Had a few changes in the what were described there, can discuss if you want.
Hope this helps!
Regards,
Jeetu
On 10/24/07, Dustin Sallings <dustin at spy.net> wrote:
>
>
> On Oct 24, 2007, at 9:18 , Brian Beuning wrote:
>
> Memcached as it is today provides a certain good level of reliability
> (with blazing performance). Some situations are going to require more
> reliability, and one way to get that is replication. If there is another
> way
> to get more reliability I am very interested in hearing about it.
>
> From Wikipedia:
>
> In computer science, a cache is a collection of data duplicating original
> values stored elsewhere or computed earlier, where the original data is
> expensive to fetch (due to longer access time) or to compute, compared to
> the cost of reading the cache.
>
> It's specifically not *supposed* to be reliable, it's just supposed to be
> faster than using whatever originally held your data. It's designed to
> throw stuff away when it notices you don't care about it at times.
>
> It sounds like what you're looking for is a resilient dht. Maybe chord
> would be more appropriate for your application.
>
>
> MySQL without ACID transactions supports a certain level of reliability.

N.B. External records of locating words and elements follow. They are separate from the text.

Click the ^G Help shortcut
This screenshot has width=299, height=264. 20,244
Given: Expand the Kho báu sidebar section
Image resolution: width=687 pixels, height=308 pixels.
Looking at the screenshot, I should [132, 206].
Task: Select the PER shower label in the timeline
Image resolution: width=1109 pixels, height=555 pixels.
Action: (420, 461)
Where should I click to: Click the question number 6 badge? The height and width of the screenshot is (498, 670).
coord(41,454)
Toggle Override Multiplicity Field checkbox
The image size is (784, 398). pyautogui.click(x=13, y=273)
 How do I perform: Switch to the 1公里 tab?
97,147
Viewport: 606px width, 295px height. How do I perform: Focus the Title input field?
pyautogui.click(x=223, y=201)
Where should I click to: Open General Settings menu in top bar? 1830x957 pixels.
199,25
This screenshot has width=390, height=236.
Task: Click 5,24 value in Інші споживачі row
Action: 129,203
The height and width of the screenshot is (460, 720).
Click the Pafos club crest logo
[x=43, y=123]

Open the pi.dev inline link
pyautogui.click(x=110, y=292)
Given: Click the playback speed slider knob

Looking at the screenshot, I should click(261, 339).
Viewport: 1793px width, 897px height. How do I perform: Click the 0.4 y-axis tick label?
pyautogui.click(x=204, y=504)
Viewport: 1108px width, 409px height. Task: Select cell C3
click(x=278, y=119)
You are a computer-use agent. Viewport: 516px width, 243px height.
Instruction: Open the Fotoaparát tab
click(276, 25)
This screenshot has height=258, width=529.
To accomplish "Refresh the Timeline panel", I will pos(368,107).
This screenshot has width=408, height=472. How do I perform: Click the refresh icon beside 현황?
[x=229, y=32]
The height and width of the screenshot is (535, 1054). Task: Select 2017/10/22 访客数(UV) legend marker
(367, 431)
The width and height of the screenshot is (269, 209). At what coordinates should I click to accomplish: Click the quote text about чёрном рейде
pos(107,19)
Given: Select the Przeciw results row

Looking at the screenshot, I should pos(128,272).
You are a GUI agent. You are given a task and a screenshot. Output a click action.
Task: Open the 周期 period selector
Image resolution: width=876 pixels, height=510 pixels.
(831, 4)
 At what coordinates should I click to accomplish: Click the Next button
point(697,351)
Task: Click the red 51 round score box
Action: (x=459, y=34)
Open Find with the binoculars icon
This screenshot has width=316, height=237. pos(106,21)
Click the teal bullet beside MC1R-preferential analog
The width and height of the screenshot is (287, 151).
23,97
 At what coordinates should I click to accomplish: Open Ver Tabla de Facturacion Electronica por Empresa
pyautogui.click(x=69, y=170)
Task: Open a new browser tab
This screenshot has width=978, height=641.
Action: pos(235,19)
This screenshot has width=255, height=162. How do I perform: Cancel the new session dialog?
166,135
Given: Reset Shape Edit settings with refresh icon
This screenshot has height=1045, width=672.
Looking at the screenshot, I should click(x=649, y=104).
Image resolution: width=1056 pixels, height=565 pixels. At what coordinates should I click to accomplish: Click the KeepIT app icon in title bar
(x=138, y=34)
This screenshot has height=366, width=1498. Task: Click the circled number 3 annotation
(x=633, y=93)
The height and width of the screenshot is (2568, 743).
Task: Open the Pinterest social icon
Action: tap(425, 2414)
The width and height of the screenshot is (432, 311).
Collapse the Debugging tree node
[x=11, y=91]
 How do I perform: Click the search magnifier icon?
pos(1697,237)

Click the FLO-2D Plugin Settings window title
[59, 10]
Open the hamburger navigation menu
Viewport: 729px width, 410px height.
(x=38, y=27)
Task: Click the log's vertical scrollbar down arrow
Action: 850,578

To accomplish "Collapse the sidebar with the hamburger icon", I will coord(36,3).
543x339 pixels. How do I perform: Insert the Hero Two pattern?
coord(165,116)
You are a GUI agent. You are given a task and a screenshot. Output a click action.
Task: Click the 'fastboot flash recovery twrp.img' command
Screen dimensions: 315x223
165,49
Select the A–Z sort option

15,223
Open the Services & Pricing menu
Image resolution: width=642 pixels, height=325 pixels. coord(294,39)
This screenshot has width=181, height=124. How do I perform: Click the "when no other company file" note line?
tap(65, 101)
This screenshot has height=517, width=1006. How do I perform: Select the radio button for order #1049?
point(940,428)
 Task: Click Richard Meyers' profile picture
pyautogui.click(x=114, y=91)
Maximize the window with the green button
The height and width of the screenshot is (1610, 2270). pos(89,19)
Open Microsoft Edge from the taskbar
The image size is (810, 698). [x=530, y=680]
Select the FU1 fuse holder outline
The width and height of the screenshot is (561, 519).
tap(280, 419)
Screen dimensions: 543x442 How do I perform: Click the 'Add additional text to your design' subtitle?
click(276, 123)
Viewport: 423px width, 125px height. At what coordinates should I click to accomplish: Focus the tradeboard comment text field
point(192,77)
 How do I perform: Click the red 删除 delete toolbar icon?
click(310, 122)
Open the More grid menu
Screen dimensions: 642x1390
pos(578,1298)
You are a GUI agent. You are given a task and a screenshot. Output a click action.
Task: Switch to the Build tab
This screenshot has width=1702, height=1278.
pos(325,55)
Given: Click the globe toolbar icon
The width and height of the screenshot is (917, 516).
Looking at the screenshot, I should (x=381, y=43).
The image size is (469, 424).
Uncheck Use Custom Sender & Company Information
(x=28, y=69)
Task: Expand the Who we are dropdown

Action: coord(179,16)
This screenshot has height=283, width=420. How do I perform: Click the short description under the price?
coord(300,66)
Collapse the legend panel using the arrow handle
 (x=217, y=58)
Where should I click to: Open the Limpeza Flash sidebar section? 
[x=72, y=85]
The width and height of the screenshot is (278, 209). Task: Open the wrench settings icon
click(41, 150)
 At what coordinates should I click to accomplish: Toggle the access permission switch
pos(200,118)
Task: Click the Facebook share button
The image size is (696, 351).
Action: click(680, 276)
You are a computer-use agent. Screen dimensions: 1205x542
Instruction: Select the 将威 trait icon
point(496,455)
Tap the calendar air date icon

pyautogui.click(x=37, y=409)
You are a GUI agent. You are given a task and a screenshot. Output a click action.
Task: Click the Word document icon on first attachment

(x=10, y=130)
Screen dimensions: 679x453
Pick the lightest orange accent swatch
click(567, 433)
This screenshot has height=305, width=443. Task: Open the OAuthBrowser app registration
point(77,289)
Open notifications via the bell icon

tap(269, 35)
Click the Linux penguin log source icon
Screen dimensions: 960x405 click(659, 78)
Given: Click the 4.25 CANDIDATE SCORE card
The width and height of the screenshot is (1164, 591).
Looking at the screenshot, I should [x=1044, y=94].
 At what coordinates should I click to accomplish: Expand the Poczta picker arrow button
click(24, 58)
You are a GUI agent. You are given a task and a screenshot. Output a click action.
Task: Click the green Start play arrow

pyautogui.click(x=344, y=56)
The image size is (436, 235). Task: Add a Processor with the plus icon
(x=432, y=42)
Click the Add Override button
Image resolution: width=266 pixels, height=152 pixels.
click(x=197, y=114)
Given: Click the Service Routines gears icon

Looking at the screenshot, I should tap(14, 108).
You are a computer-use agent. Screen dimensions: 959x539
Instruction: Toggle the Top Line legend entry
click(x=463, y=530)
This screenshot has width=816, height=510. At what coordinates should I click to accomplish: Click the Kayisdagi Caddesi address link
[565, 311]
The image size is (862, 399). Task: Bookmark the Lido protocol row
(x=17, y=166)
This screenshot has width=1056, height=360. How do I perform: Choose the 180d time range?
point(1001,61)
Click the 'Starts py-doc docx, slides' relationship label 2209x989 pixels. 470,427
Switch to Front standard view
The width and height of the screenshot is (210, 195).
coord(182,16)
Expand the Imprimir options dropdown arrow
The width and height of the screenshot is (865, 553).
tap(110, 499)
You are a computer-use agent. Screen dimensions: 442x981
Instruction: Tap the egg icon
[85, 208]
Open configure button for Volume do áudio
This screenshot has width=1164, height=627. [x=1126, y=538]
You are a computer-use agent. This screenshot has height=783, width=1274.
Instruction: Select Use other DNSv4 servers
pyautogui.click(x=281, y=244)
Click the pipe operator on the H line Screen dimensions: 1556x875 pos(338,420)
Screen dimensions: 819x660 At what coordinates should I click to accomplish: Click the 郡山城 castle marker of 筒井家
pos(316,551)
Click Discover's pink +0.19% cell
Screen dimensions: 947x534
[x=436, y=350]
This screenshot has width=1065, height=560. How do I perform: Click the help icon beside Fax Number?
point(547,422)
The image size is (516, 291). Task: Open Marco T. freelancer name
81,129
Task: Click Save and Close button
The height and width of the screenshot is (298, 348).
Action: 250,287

> Some situations using MySQL need more reliability so MySQL added
> the ACID backend.
> Databases *are* supposed to be reliable. MySQL has had and continues to
> have data reliability problems, many by design, throughout its entire
> existence. Innobase Oy (not MySQL AB) created a backend that allows you to
> have some tables participate in transactions for common (but not all)
> operations.
>
> Obviously many people feel that MySQL is good enough for their data, but
> your whole concept is backwards here:
>
> 1) You should be able to assume that everything you've committed to your DB
> will reliably come out the same way no matter what.
> 2) You should assume that whatever you put into your cache may never make
> it back out alive and you'll have to reconstruct it from whatever the origin
> is.
>
>
> --
> Dustin Sallings
>
>
--
Regards,
Jeetu
http://www.cse.iitb.ac.in/~jeetu
http://apps.facebook.com/myorkut/
"Reality is merely an illusion, albeit a very persistent one."